Specializes in amb.care,mental health,geriatrics.

I think that one huge mistake most of us make, myself included, is worrying what other people will think of us. I used to be somewhat proud, but God had a plan to get me over that. Yes, I am a Christian, and I have learned that humility is a gift earned in a difficult way sometimes. I have two adopted sons who have been in all SORTS of trouble- legal problems, theft, probation, etc. I used to worry about what other people thought, until circumstances beyond my control took it out of my hands. I live in a fairly small city, and all of my friends and acquaintances knew about our issues. Some were supportive; some were judgmental ("well, I would have known how to parent the child...") We did our very best to parent them. We have one other son, a surprise biological son, who has never had any such problems and is a bright and successful young man. Re: the other two, I have actually had well-meaning friends say such hurtful things as "I wish I had had the chance to spend some time with him..." Oh my God, we were loving parents and did our very best- we did what parents do- give love, have boundaries and limits, the same as we do with our biological son. The things that happened just happened.

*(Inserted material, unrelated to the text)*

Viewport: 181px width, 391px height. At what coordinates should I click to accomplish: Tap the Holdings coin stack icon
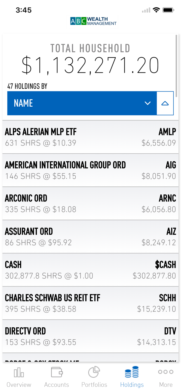pos(132,372)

Both boys are maturing now and settling down into fairly safe and happy lives. After years of grief, hair-pulling, tears, sorrow, suicidal thoughts...you name it... I have reached the place where I have learned to cope with the poor choices my two sons have made, AND I have learned NOT to worry about what other people will think. They will think whatever they think. They may say differently to your face, but they will think what they think and that is the truth.

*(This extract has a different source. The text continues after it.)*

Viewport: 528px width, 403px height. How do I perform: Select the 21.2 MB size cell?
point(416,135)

You find out who your real friends are when everything comes out. I don't believe in keeping secrets. I don't need anyone for a friend who isn't a friend for REAL. If your life is less than storybook perfect or different than expected by others, trust me, you will find out when the rubber hits the road who your real friends are- and you really don't need the fair-weather friends.

Specializes in Telemetry Med/Surg.

I think it all has to do with your working environment; if you're working with die hard christians, hush, but if you are working with young, "who give a care" type people, let it out.

i was working one night, talking about how i felt so bloated and i thought my uterus was going to fall out" the respiratory therapist looks at me and HE says "that's why I'm gay, i can't deal with >>>> like that" I busted out laughing and said, "i couldn't deal with it either" I even went as far to ask him, "how can you work with

I think it's all in how comfy you are in working with those people whether or not to say something.

Regardless of what happens, you have a friend in me. My mom grew up in a hardcore chrisitian home and 3 of her very best friends are gay males. We aren't all bad, just use your judgement.

Specializes in Acute Mental Health.

I think you'll know how to slip it in when you feel comfortable. I don't talk about my personal life at work but every once in awhile I say .....my children...... and that's it. I really want to keep my personal life and my professional life far apart. I personally can care less if my coworker is gay or straight or what religion you might be. I love that this is a profession that brings so many different people together. :yeah:

Specializes in ER, ICU, Education.

You will know, as others mention, when the time is right. This is a part of your life, and hopefully your coworkers will want to share in your life. It really isn't anyone else's place to judge or be critical. At least on the unit where I work, a lot of my coworkers are very openly out.

Also, be careful about assuming all Christians share the same beliefs on this. I personally am very committed to my Christian beliefs, which are pretty specific about hypocrisy and judging others. I have enough wrong with me to fix in this lifetime without trying to judge others. I want anyone in my life who is kind and compassionate to others, whatever their faith, color, sexual orientation, etc. My philosophy is pretty simple- avoid mean people, lol. It's probably naive, but I hope that in the future people will care more about what's in someone's heart and less about what does/doesn't go on in their bedroom.